- **Extracted text**
---

Nepal 1: A Hotel Room in Hong Kong

Hong Kong Skyline

 This is essentially a book-length travel memoir which I’ll be feeding out over the course of the next year (sign up for email updates when a new chapter is posted). Working title is “In Praise of Character in the Bleak inhuman Loneliness” but it’ll probably change. Everything in here is true. A few minor details may be changed in order to accommodate the fallibility of memory, protect identities, or improve narrative flow, but that’s all. It’s a pretty good story with a solid emotional core. I hope you get something out of it.

In Praise of Character in the Bleak Inhuman Loneliness

journeys in Nepal

This is one of those stories with no clear beginning, and no clean end. But it begins, best I can tell it, in a hotel room in Hong Kong. 3:30 A.M.

Two young Americans sit atop a hotel bed. One is male, 23, the other female, 25. They sit close together, but they do not touch. The sheets are still tucked in. The TV is on, but silent. BBC World News shows context-less images of strife in far-flung places. A plane crash in Nepal. A trash strike in Lebanon. The two figures are not paying their surroundings much mind.

---

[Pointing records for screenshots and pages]
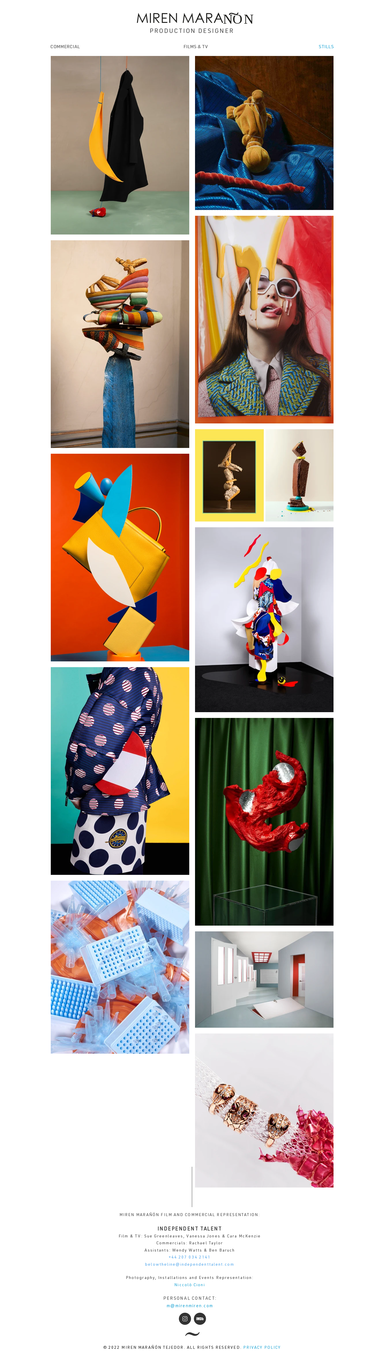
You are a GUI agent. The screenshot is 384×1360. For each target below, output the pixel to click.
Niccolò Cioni (189, 1285)
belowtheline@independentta (179, 1265)
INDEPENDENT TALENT (190, 1229)
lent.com (224, 1265)
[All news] (192, 1334)
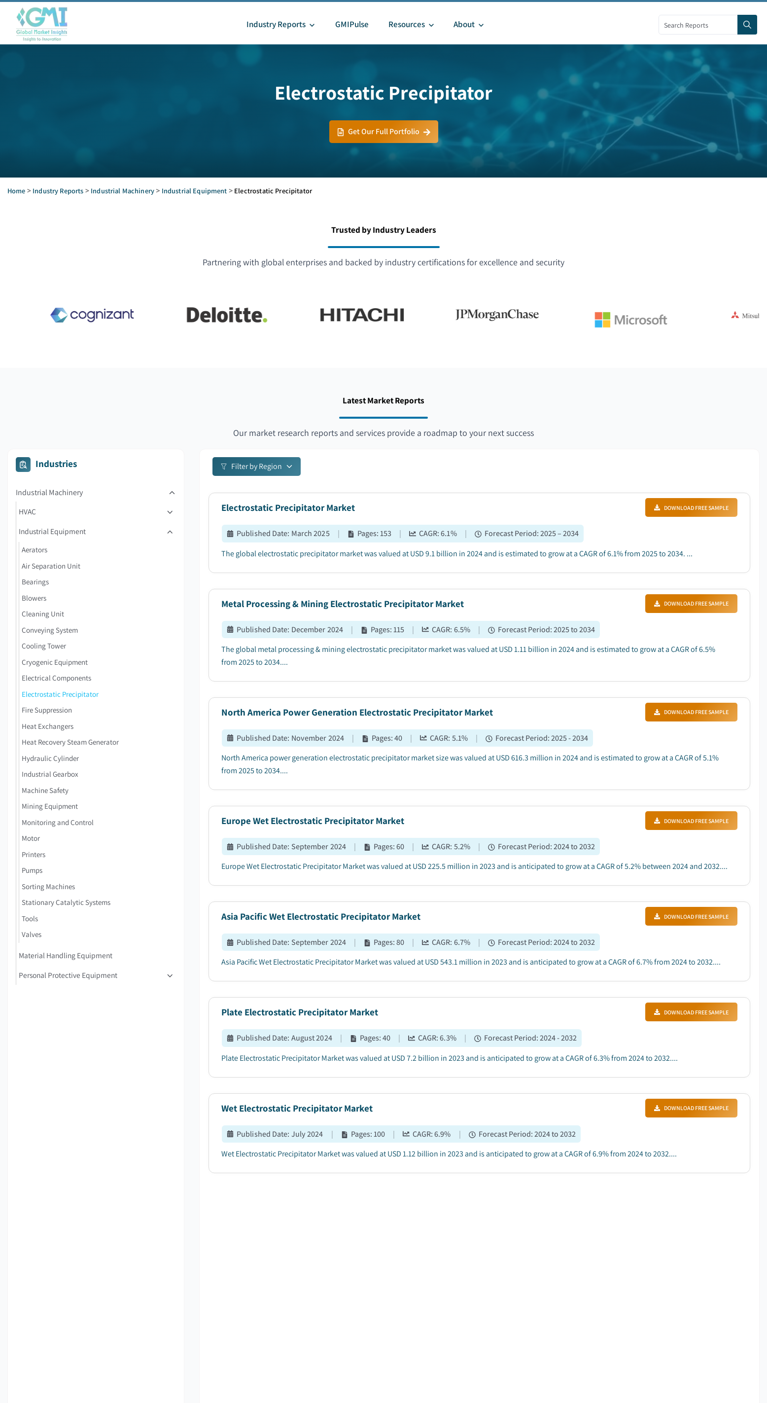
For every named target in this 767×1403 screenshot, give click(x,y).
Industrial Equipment (194, 190)
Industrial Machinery (122, 190)
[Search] (747, 25)
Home (16, 190)
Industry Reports (58, 190)
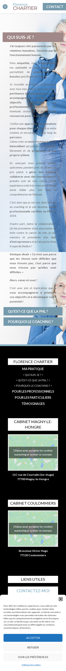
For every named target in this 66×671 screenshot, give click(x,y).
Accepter (33, 637)
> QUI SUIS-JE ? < (33, 374)
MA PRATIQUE (33, 369)
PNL (50, 211)
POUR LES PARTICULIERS (33, 397)
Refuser (33, 647)
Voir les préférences (33, 657)
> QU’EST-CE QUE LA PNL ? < (33, 380)
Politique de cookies (31, 664)
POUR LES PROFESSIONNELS (33, 391)
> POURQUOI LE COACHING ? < (33, 385)
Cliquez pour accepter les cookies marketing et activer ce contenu (33, 452)
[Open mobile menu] (5, 6)
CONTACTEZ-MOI (33, 590)
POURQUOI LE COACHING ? (30, 321)
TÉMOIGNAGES (33, 404)
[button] (60, 599)
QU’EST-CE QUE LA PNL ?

---

- **Tasks for this exercise**
1. In the Nepal memoir excerpt, at what time does the story begin in the Hong Kong hotel room?
2. Print the stretch of the Nepal memoir excerpt from "journeys in Nepal" through "surroundings much mind.".

- **Results for each task**
1. 3:30 A.M.

2.
journeys in Nepal

This is one of those stories with no clear beginning, and no clean end. But it begins, best I can tell it, in a hotel room in Hong Kong. 3:30 A.M.

Two young Americans sit atop a hotel bed. One is male, 23, the other female, 25. They sit close together, but they do not touch. The sheets are still tucked in. The TV is on, but silent. BBC World News shows context-less images of strife in far-flung places. A plane crash in Nepal. A trash strike in Lebanon. The two figures are not paying their surroundings much mind.